The remote control is an intelligent design and is relatively intuitive and easy to use. It has direct access keys for all inputs and picture controls. Thankfully, it is also fully backlit with the touch of a button on the upper-left side. Internally, the menu system is quite simple and straightforward to use.
As we mentioned earlier, the Sanyo PLV-Z2000 has a native resolution of 1080p, which translates to 1,920x1,080 pixels available to produce a picture. That's especially important in a projector, because the big screen size makes the benefits of 1080p more apparent.
Like many projectors, the PLV-Z2000 has a few picture-affecting features that are best left turned off, as they keep the projector from delivering its best performance. These include Auto Black Stretch, which automatically changes the black level depending on the content of the picture; Contrast Enhancement, which simply lowers the black; Transient Improvement, which appears to do nothing at all; and Dynamic Gamma, which we take to mean gamma that changes on the fly. Finally, there is a complex Color Management System, but it actually doesn't work well at all. You can improve primary color accuracy, but it ruins color decoding, which is a problem we have seen before. All of these features are located in the Advanced menu on the second page of the Image Adjust menu.

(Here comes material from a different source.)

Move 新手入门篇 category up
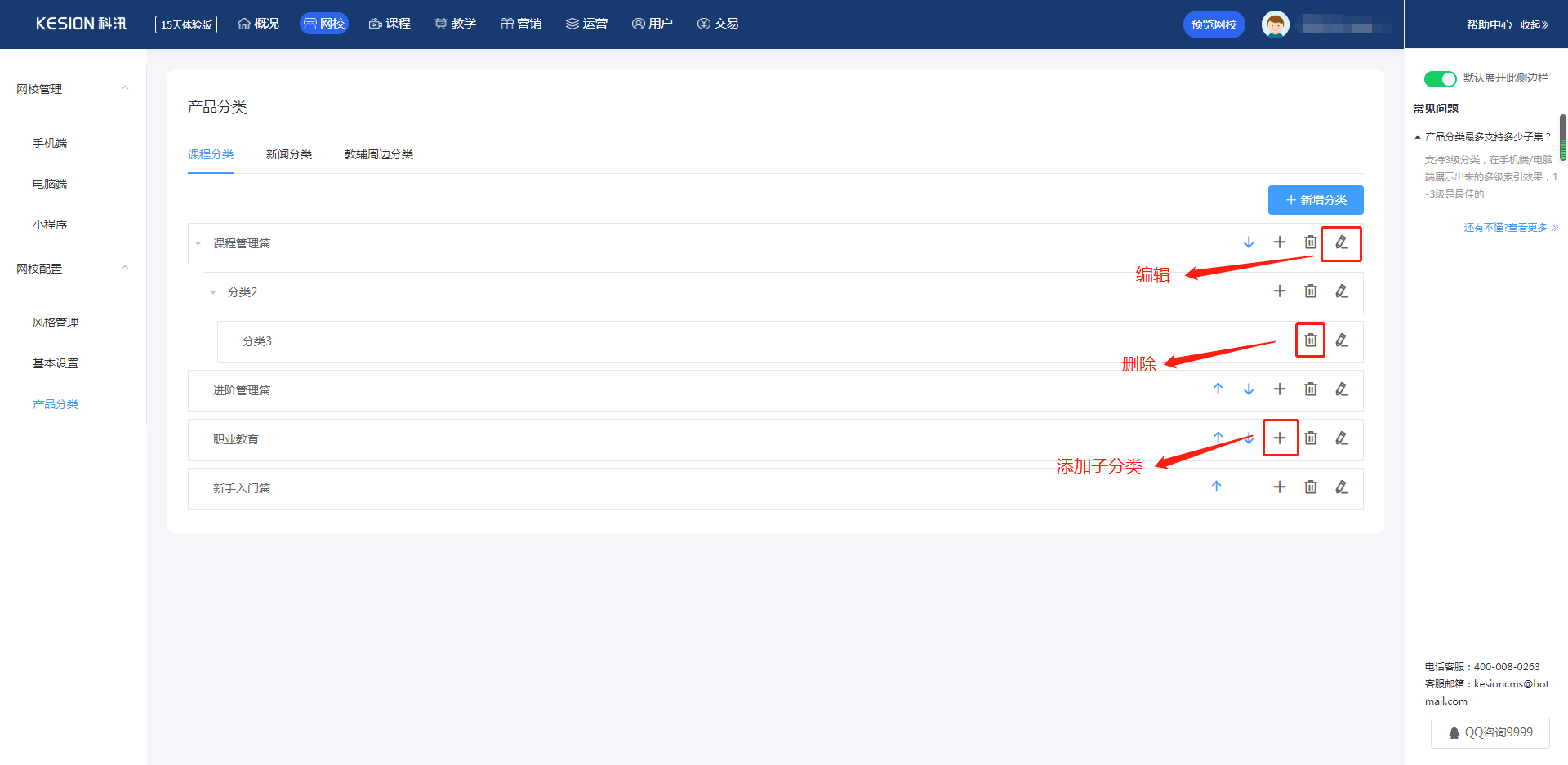 [1217, 487]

With that said, Sanyo does offer a few features that actually help in setup as well as the fine-tuning of the picture. Topping our favorites list here is the inclusion of both horizontal and vertical lens shift, which greatly eases the difficulty of the physical installation of the projector relative to the screen. The PLV-Z2000 has perhaps too many picture modes. We chose Natural as it was the only one that didn't negatively effect color decoding; the others seemed to introduce red push.

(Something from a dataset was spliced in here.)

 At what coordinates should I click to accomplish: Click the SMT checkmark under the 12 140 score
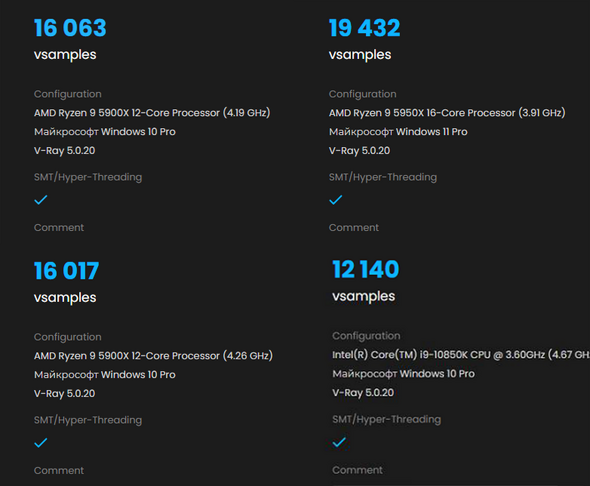339,442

Selectable color temperatures are, of course, available and include Default, Low 1, Low 2, High 1, High 2, and User, the last of which appears if you use the three grayscale controls to adjust the color of gray. There are four settings for the amplitude of the lamp, while the Iris, which attenuates the lamp output, has a Normal and a Fast setting in addition to offering a fixed mode with a range from -63 to 0. We left ours at -30, which is the default setting for Natural.
Connection options on the PLV-Z2000 are fairly generous for a front projector. Two HDMI inputs are the most important, and they both support the HDMI 1.3 specification. There are also two component-video inputs, an S-Video and a composite-video input for legacy sources such as VCRs. I was disappointed to find no RS-232 control port or 12-volt trigger for electric drop-down screens.